Marathon mediation warded off threatened strikes this week by 3,500 state workers plus lots of municipal employees in cities including Oslo. Most settled for pay raises of around 3.8 percent, but teachers elsewhere around the country remain dissatisfied and still may strike on their own.
Police, researchers and state bureaucrats were among those who settled, but unions representing teachers definitely did not. “The teachers lost out last year, both in the short- and long-term,” Steffen Handal, who led negotiations for teachers organized in the labour organization Unio. He claimed the agreement reached with other work groups “didn’t match teachers’ demands.” They want higher pay to reflect their own higher education, and to help recruit new teachers to the field.

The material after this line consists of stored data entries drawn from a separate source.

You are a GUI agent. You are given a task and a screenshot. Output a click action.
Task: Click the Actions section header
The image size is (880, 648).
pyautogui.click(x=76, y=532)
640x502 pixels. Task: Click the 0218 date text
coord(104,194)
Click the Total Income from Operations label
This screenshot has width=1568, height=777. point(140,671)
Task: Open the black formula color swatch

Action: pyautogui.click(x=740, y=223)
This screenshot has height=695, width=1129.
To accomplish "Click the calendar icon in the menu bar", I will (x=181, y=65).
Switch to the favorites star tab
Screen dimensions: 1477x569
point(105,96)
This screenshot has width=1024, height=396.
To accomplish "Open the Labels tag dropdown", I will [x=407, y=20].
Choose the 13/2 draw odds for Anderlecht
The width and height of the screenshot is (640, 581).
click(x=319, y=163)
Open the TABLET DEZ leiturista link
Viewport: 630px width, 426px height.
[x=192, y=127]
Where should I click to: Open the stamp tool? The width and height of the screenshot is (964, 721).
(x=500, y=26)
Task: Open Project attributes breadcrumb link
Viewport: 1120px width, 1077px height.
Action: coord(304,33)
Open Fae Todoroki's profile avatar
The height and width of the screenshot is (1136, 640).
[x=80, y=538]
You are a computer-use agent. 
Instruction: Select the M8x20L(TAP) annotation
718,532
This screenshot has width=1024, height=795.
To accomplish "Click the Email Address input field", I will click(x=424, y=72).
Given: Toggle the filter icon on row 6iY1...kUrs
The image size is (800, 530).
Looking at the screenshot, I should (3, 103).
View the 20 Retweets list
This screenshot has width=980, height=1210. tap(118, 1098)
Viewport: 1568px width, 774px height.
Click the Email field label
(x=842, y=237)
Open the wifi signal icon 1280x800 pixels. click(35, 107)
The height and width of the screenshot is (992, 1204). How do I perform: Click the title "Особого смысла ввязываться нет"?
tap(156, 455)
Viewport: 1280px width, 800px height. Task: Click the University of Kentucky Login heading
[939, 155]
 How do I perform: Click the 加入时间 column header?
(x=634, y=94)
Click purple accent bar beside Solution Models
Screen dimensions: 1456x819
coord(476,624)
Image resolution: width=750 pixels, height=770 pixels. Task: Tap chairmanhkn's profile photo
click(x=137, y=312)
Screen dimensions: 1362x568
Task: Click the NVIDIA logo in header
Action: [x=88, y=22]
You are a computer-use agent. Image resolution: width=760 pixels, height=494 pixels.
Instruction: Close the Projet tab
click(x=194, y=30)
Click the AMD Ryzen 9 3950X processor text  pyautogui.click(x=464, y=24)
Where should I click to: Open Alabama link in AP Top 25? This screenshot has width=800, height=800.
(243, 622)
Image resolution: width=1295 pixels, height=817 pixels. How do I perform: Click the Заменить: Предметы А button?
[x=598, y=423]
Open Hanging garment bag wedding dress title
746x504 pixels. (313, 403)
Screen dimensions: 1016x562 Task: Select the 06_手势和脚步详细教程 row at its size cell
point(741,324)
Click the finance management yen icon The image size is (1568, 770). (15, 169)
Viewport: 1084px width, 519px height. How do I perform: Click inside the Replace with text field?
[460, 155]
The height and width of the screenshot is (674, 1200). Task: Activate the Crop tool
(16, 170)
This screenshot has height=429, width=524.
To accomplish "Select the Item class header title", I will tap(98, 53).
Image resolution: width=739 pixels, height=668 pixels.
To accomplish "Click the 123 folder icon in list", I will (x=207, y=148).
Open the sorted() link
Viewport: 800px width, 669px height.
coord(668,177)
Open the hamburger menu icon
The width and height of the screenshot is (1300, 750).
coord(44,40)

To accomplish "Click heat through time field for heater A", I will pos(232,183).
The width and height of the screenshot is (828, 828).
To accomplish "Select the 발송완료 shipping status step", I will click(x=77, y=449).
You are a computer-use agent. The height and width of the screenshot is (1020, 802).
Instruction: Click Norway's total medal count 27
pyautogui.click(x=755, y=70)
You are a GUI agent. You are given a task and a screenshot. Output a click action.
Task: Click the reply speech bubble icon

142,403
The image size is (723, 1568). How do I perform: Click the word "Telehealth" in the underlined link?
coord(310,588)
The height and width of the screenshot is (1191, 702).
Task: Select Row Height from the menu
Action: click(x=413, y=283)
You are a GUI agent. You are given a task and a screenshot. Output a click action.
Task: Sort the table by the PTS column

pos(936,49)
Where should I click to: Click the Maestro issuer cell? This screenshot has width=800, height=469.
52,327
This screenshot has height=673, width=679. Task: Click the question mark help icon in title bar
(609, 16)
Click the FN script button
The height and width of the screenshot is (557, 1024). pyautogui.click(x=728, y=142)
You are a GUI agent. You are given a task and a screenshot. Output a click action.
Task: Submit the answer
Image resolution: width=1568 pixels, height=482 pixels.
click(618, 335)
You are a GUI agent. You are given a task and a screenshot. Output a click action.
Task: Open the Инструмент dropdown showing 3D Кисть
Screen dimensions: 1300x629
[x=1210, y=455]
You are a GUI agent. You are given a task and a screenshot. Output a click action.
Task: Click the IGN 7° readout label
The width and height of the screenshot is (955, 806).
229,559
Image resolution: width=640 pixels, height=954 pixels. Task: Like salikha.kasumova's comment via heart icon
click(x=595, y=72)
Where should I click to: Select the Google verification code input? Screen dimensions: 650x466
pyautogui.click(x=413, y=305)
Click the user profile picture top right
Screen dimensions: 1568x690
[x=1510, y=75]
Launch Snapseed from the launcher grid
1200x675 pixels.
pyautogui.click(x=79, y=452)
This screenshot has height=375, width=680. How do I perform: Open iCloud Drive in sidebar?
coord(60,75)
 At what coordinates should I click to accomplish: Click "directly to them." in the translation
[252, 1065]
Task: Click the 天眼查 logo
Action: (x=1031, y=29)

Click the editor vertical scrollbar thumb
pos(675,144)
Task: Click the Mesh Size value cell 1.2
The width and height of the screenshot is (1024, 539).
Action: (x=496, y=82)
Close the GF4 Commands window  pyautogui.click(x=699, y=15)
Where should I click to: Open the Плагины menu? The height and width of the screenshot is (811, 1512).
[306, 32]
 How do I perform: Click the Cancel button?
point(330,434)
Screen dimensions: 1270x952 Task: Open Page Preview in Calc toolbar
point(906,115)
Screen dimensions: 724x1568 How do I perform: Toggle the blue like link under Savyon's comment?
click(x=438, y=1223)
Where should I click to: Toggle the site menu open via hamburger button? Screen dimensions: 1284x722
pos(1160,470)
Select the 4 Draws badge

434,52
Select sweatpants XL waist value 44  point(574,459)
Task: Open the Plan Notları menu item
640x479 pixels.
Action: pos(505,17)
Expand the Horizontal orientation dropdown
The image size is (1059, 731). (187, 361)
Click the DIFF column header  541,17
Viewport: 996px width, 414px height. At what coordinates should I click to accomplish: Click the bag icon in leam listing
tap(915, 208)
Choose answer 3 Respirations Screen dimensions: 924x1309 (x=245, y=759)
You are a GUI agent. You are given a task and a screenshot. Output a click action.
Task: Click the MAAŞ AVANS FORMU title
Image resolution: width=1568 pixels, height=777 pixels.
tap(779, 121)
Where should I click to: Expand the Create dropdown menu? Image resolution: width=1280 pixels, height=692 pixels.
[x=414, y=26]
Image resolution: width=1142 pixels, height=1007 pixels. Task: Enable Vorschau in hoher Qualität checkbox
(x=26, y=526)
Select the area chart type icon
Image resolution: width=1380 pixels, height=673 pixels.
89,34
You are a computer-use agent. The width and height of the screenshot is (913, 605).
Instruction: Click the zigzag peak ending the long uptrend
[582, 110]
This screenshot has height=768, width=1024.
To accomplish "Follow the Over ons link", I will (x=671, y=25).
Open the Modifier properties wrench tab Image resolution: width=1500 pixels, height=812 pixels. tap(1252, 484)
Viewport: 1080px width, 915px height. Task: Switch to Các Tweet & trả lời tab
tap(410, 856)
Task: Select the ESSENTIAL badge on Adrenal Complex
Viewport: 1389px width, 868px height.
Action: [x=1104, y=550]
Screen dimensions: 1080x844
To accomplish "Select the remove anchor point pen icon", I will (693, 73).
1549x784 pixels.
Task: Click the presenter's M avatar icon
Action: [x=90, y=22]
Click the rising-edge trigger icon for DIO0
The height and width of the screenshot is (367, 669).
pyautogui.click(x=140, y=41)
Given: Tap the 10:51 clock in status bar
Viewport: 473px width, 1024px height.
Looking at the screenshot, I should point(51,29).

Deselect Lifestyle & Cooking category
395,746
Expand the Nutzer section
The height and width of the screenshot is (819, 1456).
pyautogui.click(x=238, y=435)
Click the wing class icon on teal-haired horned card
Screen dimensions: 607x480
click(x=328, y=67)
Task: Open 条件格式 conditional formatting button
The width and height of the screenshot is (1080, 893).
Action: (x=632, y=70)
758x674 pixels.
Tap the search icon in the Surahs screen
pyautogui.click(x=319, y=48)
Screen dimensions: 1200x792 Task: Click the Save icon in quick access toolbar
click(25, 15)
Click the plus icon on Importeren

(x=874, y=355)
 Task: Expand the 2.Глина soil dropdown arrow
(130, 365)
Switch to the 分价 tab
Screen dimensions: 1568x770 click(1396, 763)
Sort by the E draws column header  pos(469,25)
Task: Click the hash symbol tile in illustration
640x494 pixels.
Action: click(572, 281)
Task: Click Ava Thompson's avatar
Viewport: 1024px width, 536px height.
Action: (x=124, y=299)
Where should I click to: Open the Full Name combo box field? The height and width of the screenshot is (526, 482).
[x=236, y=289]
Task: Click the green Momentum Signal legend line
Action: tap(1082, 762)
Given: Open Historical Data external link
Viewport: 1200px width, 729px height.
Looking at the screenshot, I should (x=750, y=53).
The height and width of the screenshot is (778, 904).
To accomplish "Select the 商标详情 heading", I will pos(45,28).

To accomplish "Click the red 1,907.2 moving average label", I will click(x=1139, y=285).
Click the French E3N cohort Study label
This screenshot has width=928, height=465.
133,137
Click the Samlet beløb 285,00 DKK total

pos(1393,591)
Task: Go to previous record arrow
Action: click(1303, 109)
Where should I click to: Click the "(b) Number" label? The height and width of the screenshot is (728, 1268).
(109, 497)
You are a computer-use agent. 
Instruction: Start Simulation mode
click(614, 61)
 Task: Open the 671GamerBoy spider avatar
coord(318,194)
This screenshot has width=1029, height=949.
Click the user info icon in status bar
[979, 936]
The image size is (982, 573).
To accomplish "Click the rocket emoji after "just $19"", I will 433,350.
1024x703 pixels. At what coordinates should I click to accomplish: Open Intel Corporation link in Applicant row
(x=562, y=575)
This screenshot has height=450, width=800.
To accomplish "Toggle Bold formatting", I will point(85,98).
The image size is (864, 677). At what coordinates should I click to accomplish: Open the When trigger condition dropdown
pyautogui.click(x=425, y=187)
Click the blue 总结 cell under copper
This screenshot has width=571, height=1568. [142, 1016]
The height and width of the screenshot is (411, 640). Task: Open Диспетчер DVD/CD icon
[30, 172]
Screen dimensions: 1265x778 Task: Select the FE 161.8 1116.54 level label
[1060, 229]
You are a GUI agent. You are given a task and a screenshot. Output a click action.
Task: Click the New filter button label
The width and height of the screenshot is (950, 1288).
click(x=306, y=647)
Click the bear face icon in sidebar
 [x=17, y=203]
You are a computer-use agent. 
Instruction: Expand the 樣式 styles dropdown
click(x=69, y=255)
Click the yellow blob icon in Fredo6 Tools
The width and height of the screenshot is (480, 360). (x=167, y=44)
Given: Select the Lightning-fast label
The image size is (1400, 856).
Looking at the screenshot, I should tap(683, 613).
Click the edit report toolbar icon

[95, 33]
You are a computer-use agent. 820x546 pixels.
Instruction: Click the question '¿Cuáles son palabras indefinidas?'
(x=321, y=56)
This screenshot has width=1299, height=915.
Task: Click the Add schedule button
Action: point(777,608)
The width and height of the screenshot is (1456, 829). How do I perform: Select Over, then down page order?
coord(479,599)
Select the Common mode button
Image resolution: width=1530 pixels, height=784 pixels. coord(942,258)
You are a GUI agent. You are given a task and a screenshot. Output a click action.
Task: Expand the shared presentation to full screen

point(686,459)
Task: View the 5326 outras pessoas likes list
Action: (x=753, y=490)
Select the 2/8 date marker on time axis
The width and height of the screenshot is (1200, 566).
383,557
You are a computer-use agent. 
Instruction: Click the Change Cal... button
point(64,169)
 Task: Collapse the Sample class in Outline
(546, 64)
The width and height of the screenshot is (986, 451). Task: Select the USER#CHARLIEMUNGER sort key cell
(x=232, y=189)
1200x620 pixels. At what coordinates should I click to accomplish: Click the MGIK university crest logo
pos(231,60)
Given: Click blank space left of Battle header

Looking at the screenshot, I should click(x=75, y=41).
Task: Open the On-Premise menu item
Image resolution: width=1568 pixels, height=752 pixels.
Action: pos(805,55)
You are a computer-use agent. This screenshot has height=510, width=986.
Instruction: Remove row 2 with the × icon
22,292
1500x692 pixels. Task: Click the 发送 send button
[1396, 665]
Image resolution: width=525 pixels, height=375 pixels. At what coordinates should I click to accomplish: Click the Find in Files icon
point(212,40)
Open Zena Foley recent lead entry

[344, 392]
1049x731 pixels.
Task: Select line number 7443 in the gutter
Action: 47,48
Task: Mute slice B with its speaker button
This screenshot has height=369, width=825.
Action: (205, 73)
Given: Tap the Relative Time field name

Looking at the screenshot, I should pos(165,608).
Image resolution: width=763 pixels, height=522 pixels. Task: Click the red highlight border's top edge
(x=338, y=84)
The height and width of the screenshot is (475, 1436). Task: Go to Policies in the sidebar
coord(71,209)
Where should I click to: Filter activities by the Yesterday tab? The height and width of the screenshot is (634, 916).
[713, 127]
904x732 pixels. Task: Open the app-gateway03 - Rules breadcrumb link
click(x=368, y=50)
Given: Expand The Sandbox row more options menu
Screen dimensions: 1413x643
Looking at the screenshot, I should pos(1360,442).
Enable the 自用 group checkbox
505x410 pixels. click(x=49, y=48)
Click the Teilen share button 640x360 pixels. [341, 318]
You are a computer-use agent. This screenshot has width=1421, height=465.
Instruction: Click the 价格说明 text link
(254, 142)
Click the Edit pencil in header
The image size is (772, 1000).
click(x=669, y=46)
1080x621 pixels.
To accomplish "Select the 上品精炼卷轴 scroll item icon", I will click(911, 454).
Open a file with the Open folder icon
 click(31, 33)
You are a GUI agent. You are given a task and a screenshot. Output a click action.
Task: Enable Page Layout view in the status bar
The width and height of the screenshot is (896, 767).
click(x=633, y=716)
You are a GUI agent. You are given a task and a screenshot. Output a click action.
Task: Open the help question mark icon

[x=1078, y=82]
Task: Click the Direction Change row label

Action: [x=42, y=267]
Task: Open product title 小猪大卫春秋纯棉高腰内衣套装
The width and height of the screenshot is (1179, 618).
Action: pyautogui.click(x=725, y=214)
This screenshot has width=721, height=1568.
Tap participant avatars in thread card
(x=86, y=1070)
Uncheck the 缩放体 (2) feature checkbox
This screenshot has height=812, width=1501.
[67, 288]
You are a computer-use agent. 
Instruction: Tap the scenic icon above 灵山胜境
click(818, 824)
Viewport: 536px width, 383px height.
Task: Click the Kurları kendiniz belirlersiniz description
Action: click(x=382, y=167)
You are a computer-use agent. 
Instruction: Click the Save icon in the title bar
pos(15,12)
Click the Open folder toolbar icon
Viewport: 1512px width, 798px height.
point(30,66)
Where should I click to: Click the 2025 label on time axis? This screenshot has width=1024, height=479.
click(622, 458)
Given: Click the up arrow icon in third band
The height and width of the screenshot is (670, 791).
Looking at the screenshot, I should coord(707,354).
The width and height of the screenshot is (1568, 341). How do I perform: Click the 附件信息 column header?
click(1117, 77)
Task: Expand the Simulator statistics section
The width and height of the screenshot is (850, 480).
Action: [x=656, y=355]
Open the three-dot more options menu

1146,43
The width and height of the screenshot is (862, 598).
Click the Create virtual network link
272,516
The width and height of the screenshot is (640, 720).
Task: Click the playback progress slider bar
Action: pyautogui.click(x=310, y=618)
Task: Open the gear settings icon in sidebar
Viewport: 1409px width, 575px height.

Officials in the organization representing the municipalities that finance the schools, KS, retorted on NRK’s nightly newscasts that starting pay of just over NOK 500,000 (USD 52,000) a year for some teachers fresh out of university “is no bad salary” but teachers disagree. In most cities it won’t be enough to get a home loan, or even pay high rents.
The teachers’ unions are thus refusing to sign proposed labour agreements hammered out on Tuesday and will probably strike after a two-week cooling-down period, even though that’s just when schools will be closing for the summer. Teachers in Oslo, however, negotiate separately and came to terms with city officials.